» EXERCISE DIRECTIONS:
Extend the passage on cricketer Victor Trumper below, picking up after its last sentence.

» SELECTED EXCERPT:
Victor Thomas Trumper (2 November 1877 – 28 June 1915) was an Australian cricketer known as the most stylish and versatile batsman of the Golden Age of cricket, capable of playing match-winning innings on wet wickets his contemporaries found unplayable. Archie MacLaren said of him, "Compared to Victor I was a cab-horse to a Derby winner". Trumper was also a key figure in the foundation of rugby league in Australia.

Early life
Trumper was probably born in Sydney; no definite record of his birth exists. Trumper's parents are believed to be Charles Thomas Trumper and his wife Louisa Alice "Louie", née Coghlan.

Trumper was educated at Crown Street Superior Public School and showed early ability as a batsman. When only 17 years old Trumper made 67 runs for a team of promising juniors against Andrew Stoddart's touring English team at Sydney Cricket Ground.

Cricket career
In 1894/95 Trumper played for New South Wales against South Australia but made only 11 and 0 runs in his two innings. At his next attempt he also failed with the bat and was left out of representative cricket for two years. M. A. Noble, always a good judge, was confident about young Vic's ability, but it was only after some controversy that Trumper was made a last minute selection for the 1899 Australian team to England. He soon showed his ability, scoring 135 not out against England at Lord's Cricket Ground and 300 not out against Sussex. After the Lord's innings in June 1899, the great English batsman W. G. Grace approached the Australian dressing room and presented Trumper with his own bat, declaring, "From the present champion to the future champion." That bat now belongs to the Australian Museum collection in Canberra.

Trumper's most remarkable Test season was played in England in 1902. It was one of the wettest summers on record, yet Trumper in 53 innings scored 2,570 runs, and without a single not out had an average of 48.49. Harry Altham wrote: "From start to finish of the season, on every sort of wicket, against every sort of bowling, Trumper entranced the eye, inspired his side, demoralized his enemies, and made run-getting appear the easiest thing in the world."

» GIVEN INFORMATION:
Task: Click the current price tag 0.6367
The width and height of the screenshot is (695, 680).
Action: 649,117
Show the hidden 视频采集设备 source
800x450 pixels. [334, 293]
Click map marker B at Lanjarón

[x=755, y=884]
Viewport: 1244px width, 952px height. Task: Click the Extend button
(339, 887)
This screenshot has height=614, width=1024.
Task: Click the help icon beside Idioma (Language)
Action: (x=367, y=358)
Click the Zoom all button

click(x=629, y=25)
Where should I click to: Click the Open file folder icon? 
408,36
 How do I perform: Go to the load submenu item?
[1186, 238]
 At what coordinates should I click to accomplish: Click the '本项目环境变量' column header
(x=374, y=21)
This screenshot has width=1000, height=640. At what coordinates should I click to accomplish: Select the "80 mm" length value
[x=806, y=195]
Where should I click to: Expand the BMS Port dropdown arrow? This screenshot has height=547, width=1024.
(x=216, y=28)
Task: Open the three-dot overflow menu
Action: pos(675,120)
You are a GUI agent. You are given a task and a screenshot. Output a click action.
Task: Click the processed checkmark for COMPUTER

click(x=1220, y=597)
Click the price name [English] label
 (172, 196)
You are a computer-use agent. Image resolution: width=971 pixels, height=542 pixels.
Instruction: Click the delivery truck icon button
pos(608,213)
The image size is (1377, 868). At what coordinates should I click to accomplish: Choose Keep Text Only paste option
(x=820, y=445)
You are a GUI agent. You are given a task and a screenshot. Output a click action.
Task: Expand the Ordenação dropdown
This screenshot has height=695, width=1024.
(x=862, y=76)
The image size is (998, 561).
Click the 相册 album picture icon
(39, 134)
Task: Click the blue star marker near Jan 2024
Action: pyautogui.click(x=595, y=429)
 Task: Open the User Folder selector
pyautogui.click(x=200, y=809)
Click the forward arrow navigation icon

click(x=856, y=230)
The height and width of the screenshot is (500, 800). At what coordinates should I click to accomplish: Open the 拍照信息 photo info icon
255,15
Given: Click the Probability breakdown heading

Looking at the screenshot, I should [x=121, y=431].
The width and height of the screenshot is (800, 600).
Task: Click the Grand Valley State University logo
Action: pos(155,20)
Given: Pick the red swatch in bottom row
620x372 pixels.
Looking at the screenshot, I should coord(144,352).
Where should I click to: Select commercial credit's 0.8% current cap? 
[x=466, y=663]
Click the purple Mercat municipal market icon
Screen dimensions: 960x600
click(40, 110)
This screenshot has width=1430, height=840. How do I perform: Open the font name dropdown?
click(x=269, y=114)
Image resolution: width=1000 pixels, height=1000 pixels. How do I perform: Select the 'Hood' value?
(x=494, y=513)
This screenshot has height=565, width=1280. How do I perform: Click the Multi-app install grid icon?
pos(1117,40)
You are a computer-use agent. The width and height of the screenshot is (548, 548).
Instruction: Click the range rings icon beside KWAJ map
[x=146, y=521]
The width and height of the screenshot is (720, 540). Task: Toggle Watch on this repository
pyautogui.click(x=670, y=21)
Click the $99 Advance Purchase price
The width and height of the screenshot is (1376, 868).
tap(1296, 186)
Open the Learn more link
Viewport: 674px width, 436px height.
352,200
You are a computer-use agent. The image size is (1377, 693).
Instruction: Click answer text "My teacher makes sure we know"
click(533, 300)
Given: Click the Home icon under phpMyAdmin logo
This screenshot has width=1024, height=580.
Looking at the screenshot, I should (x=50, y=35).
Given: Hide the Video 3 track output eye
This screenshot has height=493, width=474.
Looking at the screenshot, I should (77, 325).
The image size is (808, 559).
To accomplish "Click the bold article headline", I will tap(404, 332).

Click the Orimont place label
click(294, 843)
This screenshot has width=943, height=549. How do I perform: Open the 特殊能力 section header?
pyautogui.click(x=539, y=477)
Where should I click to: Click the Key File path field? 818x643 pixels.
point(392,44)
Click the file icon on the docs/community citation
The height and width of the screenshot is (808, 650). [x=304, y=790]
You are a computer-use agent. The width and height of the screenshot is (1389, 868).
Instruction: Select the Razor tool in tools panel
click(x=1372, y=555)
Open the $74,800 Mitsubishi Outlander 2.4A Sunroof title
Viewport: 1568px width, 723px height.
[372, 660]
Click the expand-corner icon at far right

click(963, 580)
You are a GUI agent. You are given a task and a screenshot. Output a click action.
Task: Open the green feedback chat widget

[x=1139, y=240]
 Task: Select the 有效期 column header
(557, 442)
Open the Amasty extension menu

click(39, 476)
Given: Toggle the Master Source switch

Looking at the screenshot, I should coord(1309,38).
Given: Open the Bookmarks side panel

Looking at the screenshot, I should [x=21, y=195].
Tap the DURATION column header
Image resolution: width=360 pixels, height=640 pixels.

» RESPONSE TO THE EXERCISE:
C. B. Fry added, "He had no style, and yet he was all style. He had no fixed canonical method of play, he defied all orthodox rules, yet every stroke he played satisfied the ultimate criterion of style – the minimum of effort, the maximum of effect."

"No one," wrote Plum Warner, "ever played so naturally. Batting seemed just part of himself, and he was as modest as he was magnificent."

Trumper was modest, retiring and generous. A teetotaller and non-smoker, his general conduct was an example to his fellow players, and he was a great favourite with the public both in England and Australia. Monty Noble had no hesitation in calling him the world's greatest batsman, a genius without compare.

In 1902, in arguably his greatest innings, he became the first player to achieve the very rare feat of making a century on the first morning of a Test match, scoring 103 before lunch against England at Old Trafford.

In August 1904, Trumper, with Hanson Carter, opened a sports store in Market Street, Sydney. Trumper's health during this period declined to the point where he missed the 1908/09 season due to illness. In 1912 Trumper opened "Victor Trumper and Dodge Ltd.", a sports and mercery store in George Street, Sydney.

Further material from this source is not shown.